Pele da cor da terra

Debaixo da pele branca
Sangue
Debaixo da pele preta
Sangue
Em cima da pele branca
Suor
Por sobre a pele preta
Suor
Debaixo da pele branca
Ódio
Sobre a pele preta
Sangue
Sobre a pele branca
Joias
Sobre a pele preta
Mais sangue
Sobre as mãos brancas
Sangue
Debaixo da pele da terra
Corpos

segunda-feira

Mãe,
Hoje lembrei que foi você que me ensinou a ser preta.
Me falava com ternura do vô, seu pai preto, com tanta saudade dele, você adoeceu.
Depois sarou na macumba. Um preto velho cuidou de você, Cosme e Damião cuidaram de mim.
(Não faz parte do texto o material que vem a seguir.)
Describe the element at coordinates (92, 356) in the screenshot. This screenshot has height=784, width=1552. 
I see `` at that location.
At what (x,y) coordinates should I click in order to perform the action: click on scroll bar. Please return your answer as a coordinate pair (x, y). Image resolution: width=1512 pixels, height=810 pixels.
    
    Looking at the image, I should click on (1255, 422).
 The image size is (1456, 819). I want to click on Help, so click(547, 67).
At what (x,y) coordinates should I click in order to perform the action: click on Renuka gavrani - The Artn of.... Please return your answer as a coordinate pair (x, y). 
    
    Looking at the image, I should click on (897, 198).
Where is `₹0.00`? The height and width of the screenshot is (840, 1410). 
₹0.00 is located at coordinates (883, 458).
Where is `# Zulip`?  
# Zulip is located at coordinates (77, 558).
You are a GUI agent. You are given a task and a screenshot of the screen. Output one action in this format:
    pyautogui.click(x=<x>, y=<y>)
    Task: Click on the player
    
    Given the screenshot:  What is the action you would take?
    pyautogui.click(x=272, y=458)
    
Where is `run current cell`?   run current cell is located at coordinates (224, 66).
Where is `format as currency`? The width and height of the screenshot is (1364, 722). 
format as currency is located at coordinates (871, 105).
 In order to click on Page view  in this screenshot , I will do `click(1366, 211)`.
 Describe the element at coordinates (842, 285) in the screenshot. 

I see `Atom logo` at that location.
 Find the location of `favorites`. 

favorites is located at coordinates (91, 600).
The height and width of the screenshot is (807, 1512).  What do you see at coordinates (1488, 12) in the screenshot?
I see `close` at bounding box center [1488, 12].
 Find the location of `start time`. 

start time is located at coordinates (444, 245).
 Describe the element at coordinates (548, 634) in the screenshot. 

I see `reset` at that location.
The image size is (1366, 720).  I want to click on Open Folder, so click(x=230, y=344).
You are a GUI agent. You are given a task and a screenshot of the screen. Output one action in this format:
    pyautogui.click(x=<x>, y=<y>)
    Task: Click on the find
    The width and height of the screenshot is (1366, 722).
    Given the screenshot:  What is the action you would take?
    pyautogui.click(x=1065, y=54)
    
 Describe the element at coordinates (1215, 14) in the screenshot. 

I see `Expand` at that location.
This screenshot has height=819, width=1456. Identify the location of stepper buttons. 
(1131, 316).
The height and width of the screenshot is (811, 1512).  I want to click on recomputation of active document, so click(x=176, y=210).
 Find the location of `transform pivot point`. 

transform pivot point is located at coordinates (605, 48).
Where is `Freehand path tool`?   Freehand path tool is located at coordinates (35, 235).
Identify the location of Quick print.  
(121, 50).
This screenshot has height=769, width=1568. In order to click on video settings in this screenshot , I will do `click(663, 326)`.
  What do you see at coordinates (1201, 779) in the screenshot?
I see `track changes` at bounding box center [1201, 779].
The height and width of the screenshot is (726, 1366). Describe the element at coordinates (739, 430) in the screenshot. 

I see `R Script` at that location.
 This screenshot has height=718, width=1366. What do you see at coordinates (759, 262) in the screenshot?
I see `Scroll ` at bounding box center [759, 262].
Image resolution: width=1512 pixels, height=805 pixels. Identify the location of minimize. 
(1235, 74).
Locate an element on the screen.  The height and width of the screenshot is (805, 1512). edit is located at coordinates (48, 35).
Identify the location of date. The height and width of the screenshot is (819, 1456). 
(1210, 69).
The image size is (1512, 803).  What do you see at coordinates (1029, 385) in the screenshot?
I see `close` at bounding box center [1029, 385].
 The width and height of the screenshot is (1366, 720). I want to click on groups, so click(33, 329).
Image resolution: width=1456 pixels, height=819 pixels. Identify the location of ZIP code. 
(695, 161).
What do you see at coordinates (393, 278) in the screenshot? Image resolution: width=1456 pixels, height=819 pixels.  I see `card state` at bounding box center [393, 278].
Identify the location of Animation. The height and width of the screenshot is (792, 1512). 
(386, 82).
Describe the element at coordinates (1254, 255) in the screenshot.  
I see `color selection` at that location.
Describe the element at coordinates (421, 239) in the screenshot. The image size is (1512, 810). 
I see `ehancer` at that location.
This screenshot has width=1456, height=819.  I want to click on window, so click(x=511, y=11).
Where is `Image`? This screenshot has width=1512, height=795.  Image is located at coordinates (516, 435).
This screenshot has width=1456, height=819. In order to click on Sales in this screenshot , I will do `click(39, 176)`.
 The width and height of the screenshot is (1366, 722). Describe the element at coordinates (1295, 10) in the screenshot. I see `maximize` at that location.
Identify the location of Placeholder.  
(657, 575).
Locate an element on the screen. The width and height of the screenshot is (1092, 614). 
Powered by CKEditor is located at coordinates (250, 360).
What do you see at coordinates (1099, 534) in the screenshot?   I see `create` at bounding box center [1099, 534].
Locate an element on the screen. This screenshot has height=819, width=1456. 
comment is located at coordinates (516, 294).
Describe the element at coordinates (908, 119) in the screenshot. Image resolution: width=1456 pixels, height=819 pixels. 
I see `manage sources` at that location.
Daí fiquei kardecista até entrar na universidade. Uma macumba de branco francês à qual sou grata. Sempre serei grata por você ter dito: "Não batiza. Ela escolhe a religião quando crescer". E eu cresci, mãe, mas ainda lembro das tardes rezando o terço com vó, de ler os livros do Chico Xavier, lembro de Omulú dançando e titia comigo no colo, lembro de ver a bisa no retrato com os cabelos pretos, índia que sempre foi, lembro de ouvir o vô chegando em casa e comendo na cozinha depois de morto. Lembro dos espíritos preenchidos de luz que vi em nossa casa de Pirituba.
Mãe, eu fui na igreja de São Benedito agradecer por poder levar o Meu Boizinho de Papel para crianças pobres em Florianópolis. Depois eu fui na catedral agradecer Nossa Senhora Aparecida por minha saúde, pedir pela saúde da família universal, especialmente saúde mental. Pedir que eu possa levar cura e alento à família universal. Ontem eu vi muita gente com fome na rua, vi dor nos olhos do meu amigo e nos de uma mulher que não pude ajudar. O que posso fazer é tão pouco.
Mãe, o samsara entrou num redemoinho doido. As pessoas estão adoecendo de tanto trabalhar, de tanto odiar, de tanta sede. Eu vi você saindo desta casa e eu vou também. Preparo minhas raízes aéreas para alcançar a próxima árvore grande e me enramar pela floresta.
Mãe, você me ensinou a ser preta, a ser livre, a cuidar das pessoas, a valorizar a vida e a saúde, a ser justa, honesta, a me defender, você me ensinou tudo, me deu tudo antes de ir. Eu peço perdão pelas minhas palavras duras, peço perdão pela minha falta de paciência e pelo sentimento de raiva que cultivei, peço perdão por não ter sido uma filha melhor, nem tão boa mãe pra você quanto você foi minha. Eu peço perdão por cada vez que minha vó te bateu e peço perdão por ela ter me tirado de você. Agora nós todas somos uma só curadas do desamor, curadas pela luz que emanamos que é maior e mais forte que qualquer escuridão oculta.   
Mãe, te agradeço pela sua loucura que me salvou da sanidade doente.

domingo

Ainda não

Mãe, semana passada estive numa escola. Lembra que você me disse que fazer cinema, fazer arte não era pra mim? Acho que era um pouco verdade. Estive numa escola e lembrei como é importante estar perto de gente que acabou de chegar no mundo. Gente com cheiro e cor sem disfarce, sem capa dura. Lembrei que eu sempre fui amiga das crianças e adultos e adolescentes que tinham aulas comigo. De como cada pensamento é como semente viva crescendo dentro da gente. Lembrei do seu conterrâneo Paulo Freire. Eu vi uma menina cantando a dureza que é ser criança hoje. Eu vi tanta beleza esparramada nos olhos daquelas crianças, mas também tanta força, tanto brilho, tanta luz, tanta pele preta matizada de cores indizíveis. Traduzidas nos corpos, na vida, na voz que pulsa fora forte.
Eu vi pessoas sem idade ali.
A pedagogia da liberdade voltou a cantar tão alto no meu sangue que pedi pra todo mundo se ouvir e no eco do outro soou um estrondo que era um coro lírico dizendo: ainda não acabou!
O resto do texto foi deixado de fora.